Dataset items:
---------------

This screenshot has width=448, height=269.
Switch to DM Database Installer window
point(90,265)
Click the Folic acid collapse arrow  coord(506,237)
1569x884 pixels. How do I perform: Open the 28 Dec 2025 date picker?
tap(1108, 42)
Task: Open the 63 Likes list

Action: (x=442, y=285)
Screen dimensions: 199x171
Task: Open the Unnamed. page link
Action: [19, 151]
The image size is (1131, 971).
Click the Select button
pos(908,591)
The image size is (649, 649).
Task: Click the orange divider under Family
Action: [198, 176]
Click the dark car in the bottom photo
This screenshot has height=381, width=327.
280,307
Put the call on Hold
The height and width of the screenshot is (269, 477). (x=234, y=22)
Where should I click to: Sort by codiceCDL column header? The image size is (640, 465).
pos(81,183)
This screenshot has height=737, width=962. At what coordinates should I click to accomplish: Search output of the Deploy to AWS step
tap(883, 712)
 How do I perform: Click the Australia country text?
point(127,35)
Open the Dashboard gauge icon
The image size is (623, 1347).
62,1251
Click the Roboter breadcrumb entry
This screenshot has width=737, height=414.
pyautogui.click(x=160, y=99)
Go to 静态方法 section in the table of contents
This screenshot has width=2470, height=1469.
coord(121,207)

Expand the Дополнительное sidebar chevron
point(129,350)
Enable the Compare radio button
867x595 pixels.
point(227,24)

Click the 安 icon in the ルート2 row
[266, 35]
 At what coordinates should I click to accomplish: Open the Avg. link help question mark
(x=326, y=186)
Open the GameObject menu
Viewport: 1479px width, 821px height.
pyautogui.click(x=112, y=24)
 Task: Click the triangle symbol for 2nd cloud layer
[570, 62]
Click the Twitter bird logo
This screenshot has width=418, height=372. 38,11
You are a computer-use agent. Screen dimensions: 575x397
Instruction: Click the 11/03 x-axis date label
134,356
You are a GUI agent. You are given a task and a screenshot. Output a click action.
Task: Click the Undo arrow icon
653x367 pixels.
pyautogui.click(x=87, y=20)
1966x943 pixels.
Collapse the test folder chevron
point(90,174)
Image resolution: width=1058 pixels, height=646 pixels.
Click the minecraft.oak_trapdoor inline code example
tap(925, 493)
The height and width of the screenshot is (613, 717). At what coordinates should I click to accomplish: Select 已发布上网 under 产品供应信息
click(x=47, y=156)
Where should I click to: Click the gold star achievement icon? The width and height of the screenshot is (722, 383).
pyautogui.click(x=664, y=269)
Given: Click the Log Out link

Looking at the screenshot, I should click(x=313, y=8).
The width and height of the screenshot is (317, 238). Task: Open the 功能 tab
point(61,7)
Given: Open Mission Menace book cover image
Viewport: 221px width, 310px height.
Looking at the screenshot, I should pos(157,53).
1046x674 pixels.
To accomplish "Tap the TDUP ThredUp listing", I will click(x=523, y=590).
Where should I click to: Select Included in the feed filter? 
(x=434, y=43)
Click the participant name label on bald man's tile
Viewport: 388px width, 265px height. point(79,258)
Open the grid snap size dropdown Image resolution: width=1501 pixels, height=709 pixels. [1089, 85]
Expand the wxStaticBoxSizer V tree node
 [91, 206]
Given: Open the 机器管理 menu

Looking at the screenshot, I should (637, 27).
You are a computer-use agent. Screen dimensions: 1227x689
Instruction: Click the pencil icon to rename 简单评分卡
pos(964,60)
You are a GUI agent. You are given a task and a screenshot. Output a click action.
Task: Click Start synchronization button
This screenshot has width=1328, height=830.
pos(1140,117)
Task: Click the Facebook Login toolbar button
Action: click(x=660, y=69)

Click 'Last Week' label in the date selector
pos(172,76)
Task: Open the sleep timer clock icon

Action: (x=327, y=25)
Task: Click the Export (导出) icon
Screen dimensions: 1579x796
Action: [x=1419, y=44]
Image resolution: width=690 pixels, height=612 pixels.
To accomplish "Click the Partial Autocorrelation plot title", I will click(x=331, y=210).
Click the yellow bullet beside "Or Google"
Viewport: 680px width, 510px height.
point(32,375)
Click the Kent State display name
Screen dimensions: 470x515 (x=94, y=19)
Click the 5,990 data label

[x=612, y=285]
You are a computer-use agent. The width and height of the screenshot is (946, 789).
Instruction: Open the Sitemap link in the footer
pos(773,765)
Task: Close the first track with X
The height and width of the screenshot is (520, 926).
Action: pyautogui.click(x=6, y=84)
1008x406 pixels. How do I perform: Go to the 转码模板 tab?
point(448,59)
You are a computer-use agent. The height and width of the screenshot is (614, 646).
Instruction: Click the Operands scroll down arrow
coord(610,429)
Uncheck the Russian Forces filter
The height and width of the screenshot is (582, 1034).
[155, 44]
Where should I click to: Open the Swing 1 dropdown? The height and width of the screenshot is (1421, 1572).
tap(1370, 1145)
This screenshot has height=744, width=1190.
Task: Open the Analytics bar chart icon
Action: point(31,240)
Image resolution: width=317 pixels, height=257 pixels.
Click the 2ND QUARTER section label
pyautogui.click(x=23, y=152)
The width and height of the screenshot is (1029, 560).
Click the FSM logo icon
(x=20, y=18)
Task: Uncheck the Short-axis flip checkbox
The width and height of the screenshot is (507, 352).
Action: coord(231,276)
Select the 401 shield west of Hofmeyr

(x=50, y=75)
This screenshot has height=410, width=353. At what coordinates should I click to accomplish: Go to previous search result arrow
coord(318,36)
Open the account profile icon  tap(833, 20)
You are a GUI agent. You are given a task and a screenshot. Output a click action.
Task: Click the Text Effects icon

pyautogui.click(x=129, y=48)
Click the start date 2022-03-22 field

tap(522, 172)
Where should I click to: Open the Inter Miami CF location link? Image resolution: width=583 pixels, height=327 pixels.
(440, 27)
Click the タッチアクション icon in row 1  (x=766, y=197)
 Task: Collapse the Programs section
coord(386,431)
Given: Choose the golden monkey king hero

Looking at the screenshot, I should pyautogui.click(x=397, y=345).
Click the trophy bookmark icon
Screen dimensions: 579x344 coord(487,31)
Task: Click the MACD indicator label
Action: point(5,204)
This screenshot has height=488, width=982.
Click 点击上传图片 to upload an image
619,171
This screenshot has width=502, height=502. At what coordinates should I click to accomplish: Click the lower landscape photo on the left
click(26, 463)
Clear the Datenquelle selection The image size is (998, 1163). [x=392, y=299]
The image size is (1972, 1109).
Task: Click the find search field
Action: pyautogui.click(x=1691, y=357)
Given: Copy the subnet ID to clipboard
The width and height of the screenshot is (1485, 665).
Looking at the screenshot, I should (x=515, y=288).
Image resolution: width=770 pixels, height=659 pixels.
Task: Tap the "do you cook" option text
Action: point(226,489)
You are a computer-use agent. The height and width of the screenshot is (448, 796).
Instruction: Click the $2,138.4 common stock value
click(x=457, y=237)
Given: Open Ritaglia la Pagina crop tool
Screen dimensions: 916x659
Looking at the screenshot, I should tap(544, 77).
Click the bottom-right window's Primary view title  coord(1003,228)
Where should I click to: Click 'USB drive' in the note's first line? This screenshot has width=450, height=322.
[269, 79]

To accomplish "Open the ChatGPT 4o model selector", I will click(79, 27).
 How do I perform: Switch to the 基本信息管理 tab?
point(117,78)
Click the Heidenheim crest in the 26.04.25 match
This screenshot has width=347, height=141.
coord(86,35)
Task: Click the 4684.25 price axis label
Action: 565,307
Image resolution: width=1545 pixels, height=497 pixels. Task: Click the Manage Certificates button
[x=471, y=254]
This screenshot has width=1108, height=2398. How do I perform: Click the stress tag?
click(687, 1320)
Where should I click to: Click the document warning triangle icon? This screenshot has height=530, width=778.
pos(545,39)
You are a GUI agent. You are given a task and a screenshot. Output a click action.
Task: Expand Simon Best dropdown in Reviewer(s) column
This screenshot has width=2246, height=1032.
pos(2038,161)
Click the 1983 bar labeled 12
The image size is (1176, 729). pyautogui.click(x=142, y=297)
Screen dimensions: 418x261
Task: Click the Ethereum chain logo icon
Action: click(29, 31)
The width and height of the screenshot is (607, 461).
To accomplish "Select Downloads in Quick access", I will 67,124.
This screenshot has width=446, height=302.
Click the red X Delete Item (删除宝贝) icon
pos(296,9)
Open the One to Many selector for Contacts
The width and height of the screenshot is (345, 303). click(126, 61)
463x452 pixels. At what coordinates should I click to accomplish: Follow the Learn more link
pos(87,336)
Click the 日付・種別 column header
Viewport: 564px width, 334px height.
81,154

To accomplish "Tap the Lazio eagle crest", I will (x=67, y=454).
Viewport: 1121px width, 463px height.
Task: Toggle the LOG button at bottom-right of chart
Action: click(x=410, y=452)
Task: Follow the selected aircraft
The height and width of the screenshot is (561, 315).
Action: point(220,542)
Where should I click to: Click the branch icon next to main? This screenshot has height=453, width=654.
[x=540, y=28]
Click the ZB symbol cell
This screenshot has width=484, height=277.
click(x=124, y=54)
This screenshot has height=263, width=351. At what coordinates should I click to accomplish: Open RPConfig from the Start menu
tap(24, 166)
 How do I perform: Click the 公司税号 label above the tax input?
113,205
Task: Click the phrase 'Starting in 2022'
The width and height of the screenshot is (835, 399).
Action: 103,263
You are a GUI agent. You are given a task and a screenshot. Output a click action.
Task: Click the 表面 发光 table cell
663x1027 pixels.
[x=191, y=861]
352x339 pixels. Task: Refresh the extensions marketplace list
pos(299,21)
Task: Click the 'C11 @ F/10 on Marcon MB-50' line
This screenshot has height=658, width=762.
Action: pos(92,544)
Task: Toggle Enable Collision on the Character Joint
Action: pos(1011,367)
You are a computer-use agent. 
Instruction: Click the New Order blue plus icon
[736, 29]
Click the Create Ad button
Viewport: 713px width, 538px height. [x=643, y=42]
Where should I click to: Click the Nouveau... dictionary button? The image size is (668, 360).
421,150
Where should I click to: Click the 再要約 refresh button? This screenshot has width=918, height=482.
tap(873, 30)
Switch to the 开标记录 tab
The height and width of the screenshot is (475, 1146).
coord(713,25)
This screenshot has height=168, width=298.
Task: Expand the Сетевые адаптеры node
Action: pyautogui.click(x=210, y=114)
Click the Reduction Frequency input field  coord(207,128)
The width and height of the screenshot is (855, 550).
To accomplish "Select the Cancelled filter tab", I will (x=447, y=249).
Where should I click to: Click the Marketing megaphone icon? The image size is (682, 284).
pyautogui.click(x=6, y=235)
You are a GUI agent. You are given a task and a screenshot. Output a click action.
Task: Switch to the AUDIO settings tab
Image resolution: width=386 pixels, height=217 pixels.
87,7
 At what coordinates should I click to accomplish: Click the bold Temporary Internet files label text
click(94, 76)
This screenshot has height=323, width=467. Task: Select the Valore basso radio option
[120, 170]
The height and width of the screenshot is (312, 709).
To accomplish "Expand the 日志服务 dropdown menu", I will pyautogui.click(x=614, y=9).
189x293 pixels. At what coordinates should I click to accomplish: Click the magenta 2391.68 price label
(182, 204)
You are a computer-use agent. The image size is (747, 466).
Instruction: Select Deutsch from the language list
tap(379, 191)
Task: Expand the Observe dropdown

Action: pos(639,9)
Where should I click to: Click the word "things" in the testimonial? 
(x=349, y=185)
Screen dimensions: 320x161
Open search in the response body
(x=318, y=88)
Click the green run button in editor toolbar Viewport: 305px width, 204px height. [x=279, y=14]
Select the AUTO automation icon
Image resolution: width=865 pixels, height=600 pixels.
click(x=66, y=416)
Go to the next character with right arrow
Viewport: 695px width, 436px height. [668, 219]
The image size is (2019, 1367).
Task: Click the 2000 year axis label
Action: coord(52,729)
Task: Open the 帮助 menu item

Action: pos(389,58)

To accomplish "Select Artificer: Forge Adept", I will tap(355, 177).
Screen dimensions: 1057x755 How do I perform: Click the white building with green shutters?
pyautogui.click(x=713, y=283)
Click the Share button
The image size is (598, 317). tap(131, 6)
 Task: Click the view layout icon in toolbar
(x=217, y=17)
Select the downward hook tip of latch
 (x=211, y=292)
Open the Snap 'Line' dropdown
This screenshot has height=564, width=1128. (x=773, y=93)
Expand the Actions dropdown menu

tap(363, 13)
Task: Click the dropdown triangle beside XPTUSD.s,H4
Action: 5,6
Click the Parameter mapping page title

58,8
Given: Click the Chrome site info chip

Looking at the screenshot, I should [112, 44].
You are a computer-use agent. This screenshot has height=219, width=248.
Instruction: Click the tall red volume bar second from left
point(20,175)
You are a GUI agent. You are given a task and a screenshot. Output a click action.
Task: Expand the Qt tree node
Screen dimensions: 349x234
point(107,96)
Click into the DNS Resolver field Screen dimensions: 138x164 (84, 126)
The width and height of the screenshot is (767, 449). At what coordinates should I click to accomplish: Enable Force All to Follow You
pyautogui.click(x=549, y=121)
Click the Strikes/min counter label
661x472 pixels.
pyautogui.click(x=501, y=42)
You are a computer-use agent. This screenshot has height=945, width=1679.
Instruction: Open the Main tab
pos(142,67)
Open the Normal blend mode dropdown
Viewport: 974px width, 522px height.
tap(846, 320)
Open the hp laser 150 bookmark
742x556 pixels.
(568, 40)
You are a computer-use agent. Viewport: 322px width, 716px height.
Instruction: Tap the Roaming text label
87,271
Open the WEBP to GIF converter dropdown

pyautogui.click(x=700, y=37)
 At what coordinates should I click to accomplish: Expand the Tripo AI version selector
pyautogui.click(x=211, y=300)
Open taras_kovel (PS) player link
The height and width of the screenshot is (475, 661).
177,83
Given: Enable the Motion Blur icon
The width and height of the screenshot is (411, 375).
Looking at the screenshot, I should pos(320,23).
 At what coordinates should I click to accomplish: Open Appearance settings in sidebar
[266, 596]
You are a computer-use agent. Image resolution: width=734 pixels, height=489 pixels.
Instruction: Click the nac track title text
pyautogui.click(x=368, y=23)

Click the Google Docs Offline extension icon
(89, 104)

---------------

Exercise: Please pull out every line of the records above that contains the string "sidebar", matching case exactly. Copy each matching line in full.

Result of the exercise:
Expand the Дополнительное sidebar chevron
 At what coordinates should I click to accomplish: Open Appearance settings in sidebar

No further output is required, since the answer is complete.